Rabbi Moishe Mayir Vogel, like many in Pittsburgh’s Jewish community, spent Sunday torn between celebrating his faith’s festival of lights and mourning an antisemitic attack in Australia.

But the sting of the shooting on Sydney’s Bondi Beach — in which at least 15 people were killed during a Hanukkah celebration in what Australia’s prime minister called act of antisemitic terrorism — hit hard for the 11th-generation Englishman, who moved to Pittsburgh in 1991.

His cousin’s son, Rabbi Eli Schlanger, who lived in Pittsburgh as a child a generation ago, was among the dead.

Schlanger, a father of five, was 41. His youngest son was born just two months ago.

Though mourning, Vogel insisted on attending a Hanukkah parade in Pittsburgh’s Squirrel Hill, the city’s center of Jewish life. Vogel runs the Aleph Institute in Squirrel Hill, a nonprofit that aids Jewish prisoners.

“We’re broken and in pain,” Vogel told TribLive Monday morning, “but we’ve got to bring more light and more love into this world.”

Sydney has become a familiar background for anti-Jewish hate, scholars say. Antisemitic acts were up dramatically last year in Australia, where Jews account for about 120,000 of the nation’s 28 million people.

Australia recorded 1,713 antisemitic incidents last year, The Associated Press reported.

The numbers are also up in Pittsburgh.

A total of 304 antisemitic incidents — a single-year record for the region — have been reported this year to the Jewish Federation of Greater Pittsburgh, according to Shawn Brokos, the group’s director of community security and a former FBI agent.

In 2021, the total was 82, Brokos said.

In 2017, the year before 11 Jewish congregants were gunned down in Pittsburgh during an Oct. 27, 2018, Shabbat service at Tree of Life-Or L’Simcha synagogue, there were just 27 antisemitic incidents reported citywide.

Brokos said armed guards helped staff 10 different Hanukkah events in the Pittsburgh region on Sunday — a menorah lighting in Pittsburgh’s Strip District, as well as others in Dormont and Mt. Lebanon.

Hanukkah, an eight-day festival that started at sundown Sunday, commemorates the rededication of the Temple of Jerusalem by the Maccabees in 165 B.C. after its desecration by the Syrians.

Police have provided additional protection for Jews in the city, adding “extra patrols around synagogues and schools out of an abundance of caution,” Cara Cruz, a police spokeswoman, said.

Administrators at Community Day School, a Jewish K-8 school in Squirrel Hill, responded to the shooting by cancelling all outdoor family candle lighting events for Hanukkah through the remainder of the week, according to a letter distributed to parents after Sunday’s shooting.

All recess at the school was moved indoors.

“Please do not congregate around the menorah during dismissal,” the letter added.

On Sunday, Gov.

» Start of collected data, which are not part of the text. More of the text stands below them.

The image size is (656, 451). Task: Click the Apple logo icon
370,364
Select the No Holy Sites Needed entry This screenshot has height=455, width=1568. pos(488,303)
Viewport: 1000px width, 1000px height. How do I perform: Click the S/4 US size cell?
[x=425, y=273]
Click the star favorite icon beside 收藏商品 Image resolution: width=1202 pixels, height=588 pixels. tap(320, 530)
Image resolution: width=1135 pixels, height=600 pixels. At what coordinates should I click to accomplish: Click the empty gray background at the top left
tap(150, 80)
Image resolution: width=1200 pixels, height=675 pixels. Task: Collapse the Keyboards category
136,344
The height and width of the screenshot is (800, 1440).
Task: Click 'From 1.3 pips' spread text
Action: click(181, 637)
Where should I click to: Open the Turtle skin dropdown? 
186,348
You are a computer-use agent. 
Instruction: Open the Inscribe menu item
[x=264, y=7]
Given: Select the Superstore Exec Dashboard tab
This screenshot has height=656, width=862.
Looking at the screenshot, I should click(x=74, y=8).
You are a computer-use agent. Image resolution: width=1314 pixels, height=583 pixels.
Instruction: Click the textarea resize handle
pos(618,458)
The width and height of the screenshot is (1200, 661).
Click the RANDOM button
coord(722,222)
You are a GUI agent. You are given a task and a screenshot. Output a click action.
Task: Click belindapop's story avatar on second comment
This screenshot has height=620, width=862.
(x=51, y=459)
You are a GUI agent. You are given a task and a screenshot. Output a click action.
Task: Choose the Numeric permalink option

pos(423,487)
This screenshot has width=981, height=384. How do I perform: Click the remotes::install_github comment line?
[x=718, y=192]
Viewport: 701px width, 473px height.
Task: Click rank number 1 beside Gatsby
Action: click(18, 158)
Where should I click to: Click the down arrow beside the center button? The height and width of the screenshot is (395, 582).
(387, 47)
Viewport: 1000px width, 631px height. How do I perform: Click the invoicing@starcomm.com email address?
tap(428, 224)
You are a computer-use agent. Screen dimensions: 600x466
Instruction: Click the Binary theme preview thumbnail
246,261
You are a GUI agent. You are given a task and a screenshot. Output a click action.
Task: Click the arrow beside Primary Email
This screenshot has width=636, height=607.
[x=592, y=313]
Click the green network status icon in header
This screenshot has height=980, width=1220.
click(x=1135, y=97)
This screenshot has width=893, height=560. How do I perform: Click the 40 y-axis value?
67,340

Josh Shapiro, who is Jewish, took to social media to note the relevance of the attack’s timing.

“The story of Hanukkah feels especially resonant,” Shapiro posted to X. “It’s about sustaining light, even in our darkest moments. It reminds us of our resilience and strength — and to be proud of our faith.”

Shapiro, too, knows the sting first-hand of antisemitic acts. A man firebombed the governor’s mansion in April during Passover, a major Jewish holiday marking the liberation of Jews from Egyptian slavery.

Like many Jews, Shapiro said he planned to light candles with his family this week.

“We are used to greeting each other with ‘Hanukkahsameach,’ or Happy Hanukkah, but that’s so difficult to say when nothing feels particularly happy, particularly ‘sameach,’” Rabbi Danny Schiff, a scholar who works for the Jewish Federation, told TribLive in a phone call from Jerusalem.

Schiff, an Australian born in Bondi and raised in Melbourne, spends six months a year in Pittsburgh. He said he is greeting his Jewish family and friends differently this week.

“I say, ‘May Hanukkah rededicate us to our purpose,’ which is the essence of what those Jews who died would have wanted,” Schiff said.

Vogel told TribLive he was set to drive to Harrisburg on Monday to celebrate Hanukkah with Shapiro and others. He plans to return to his Squirrel Hill home in time to light his menorah around sundown.

“As much as I’d like to stay home and just curl up … I’ve got to get out,” Vogel told TribLive Monday morning. “Terrorism cannot slow us down.”